LIB 122: Week 3 (January 28, 2014)

Today we discussed some general rules that an archivist should consider when deciding which metadata schemas or elements to use on given project. I made a checklist based on the content of Marie Kennedy’s 2008 article on the Texas Digital Library website, “Nine questions to guide you inchoosing a metadata schema”. I liked the way that the article used examples from the University of Southern California medical library’s digital collection to demonstrate the points. Questions like, who will be using the collection, or do you have the funding to maintain the metadata over time seem impossible to answer for a small community archive. I would definitely use this article at the onset of a project to indicate the great deal of human and financial resources that need to go into the endeavor, but in the back of my mind, I would be prepared to have “unknown” as an answer and make other concessions. Other concepts like NISO standards, and consistent data entry protocols should be in place regardless of the institutional structure. 

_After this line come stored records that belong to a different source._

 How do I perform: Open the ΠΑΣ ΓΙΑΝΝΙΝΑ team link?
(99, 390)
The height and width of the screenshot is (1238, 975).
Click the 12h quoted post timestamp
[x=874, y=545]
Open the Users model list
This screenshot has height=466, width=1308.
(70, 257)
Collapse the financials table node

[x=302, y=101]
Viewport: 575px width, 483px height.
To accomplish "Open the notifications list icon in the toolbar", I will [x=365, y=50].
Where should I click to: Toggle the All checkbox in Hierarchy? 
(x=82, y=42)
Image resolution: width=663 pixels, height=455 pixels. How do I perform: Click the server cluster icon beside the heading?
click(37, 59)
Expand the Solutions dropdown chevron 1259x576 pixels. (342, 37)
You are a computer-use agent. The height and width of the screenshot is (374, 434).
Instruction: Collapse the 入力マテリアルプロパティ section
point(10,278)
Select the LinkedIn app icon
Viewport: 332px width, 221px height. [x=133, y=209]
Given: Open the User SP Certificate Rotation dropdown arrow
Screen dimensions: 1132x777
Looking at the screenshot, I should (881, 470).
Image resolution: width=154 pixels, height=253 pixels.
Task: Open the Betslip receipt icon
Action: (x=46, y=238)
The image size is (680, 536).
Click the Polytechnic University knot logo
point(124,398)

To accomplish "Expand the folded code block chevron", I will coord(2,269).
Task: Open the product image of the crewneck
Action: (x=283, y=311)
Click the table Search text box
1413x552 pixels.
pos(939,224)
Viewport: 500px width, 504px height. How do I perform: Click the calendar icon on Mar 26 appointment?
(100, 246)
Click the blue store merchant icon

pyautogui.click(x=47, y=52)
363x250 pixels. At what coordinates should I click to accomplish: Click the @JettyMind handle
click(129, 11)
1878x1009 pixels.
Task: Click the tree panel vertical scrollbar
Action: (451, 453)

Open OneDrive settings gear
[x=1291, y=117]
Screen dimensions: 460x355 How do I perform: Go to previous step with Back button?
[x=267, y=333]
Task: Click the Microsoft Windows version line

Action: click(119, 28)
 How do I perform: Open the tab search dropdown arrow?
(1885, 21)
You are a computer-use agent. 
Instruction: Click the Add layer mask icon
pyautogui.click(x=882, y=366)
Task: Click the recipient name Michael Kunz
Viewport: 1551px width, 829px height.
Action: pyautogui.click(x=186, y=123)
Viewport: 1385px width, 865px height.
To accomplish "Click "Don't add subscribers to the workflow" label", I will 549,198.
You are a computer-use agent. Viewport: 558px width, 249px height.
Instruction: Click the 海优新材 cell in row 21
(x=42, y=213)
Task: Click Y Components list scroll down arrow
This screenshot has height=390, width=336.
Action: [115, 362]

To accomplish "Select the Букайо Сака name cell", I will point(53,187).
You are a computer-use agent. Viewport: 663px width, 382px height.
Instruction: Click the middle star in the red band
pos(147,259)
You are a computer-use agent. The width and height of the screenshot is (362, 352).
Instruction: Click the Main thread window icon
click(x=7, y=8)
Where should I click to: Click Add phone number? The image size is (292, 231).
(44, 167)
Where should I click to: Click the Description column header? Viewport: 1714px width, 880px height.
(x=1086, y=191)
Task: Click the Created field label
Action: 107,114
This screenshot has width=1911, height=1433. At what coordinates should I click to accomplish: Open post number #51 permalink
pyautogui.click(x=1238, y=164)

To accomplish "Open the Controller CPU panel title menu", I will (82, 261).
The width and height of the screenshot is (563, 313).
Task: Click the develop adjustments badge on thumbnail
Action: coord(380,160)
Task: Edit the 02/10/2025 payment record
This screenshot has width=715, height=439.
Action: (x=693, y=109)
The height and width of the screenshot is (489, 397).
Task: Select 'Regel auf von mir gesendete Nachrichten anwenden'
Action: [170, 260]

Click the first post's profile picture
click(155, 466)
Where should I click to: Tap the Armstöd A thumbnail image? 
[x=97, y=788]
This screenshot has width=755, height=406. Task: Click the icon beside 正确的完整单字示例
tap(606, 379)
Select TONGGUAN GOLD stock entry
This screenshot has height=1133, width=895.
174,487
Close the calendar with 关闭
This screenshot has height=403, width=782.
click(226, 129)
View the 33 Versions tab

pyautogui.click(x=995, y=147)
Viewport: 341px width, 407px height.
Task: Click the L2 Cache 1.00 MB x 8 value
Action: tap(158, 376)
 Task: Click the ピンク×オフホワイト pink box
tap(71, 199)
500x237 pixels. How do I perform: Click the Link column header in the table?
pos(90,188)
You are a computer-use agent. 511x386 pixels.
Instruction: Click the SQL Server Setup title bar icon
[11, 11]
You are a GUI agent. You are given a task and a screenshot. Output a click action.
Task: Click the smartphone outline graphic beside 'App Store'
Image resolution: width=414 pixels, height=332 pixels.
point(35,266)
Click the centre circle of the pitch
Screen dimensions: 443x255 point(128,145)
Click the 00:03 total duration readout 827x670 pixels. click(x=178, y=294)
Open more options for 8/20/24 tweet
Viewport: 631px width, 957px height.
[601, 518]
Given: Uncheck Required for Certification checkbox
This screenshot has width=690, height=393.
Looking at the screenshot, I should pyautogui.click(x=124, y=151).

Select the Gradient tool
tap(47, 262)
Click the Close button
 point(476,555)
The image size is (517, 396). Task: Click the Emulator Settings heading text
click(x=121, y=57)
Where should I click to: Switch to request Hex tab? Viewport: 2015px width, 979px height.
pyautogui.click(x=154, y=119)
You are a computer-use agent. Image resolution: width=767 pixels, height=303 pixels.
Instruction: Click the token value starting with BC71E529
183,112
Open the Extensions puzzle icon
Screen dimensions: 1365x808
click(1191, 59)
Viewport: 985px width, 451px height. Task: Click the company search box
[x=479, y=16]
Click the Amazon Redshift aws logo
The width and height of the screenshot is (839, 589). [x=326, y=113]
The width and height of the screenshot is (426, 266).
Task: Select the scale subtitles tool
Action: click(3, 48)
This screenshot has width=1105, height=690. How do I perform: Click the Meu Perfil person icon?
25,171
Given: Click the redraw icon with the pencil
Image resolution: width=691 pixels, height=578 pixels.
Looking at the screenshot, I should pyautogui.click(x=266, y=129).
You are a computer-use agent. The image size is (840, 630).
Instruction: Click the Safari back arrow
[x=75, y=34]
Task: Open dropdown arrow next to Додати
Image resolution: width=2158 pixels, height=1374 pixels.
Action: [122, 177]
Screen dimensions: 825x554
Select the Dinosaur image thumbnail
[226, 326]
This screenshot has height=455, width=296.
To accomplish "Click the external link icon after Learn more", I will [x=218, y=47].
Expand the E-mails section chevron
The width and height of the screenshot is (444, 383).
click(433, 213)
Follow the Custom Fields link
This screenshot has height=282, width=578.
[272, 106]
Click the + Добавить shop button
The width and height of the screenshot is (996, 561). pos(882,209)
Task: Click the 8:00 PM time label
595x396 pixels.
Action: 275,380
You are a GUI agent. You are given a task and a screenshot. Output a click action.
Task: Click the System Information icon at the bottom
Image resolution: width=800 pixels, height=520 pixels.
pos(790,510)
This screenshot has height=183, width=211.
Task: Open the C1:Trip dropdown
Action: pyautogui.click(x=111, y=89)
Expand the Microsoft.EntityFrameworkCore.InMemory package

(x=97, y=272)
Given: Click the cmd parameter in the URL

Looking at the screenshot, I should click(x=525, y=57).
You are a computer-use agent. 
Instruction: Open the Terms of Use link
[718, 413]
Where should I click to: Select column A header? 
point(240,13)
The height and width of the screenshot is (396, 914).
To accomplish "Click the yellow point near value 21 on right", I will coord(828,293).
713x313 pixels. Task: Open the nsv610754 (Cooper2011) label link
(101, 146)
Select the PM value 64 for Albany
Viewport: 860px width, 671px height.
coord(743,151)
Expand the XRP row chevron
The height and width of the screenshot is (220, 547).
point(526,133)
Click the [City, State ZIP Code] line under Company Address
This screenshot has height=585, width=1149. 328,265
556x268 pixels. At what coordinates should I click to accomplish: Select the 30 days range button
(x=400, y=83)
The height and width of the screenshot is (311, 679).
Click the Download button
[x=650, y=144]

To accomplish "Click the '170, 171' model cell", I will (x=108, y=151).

In class, we also discussed the “One to One Principle” in terms of metadata records. In the past, I had learned about it in terms of FRBR (Functional Requirements for Bibliographic Records), with a memorable, albeit foggy understanding of what could be done in describing Mary Shelley’s Frankenstein as a book, a movie, and an audiobook. Similar to metadata records, all related but conceptually different entities should be represented by separate records. In other words, the container matters. A digital object should have a separate record than the analog object, even though the intellectual content is the same. We can use the “dc: source” or “dc: relation” elements to explain what the record in question is referring to. Linda mentioned how this concept is becoming increasingly important as large databases like WorldCat had been full of description for analog objects for a long time; with the influx of digital objects (often with similar intellectual content) catalogers need to be clear about what they are describing within the record. Is this a book at my local library about Anne Frank, or an e-book that I can access online, certain metadata fields should make this distinction, when the title, subject or date fields are all the same.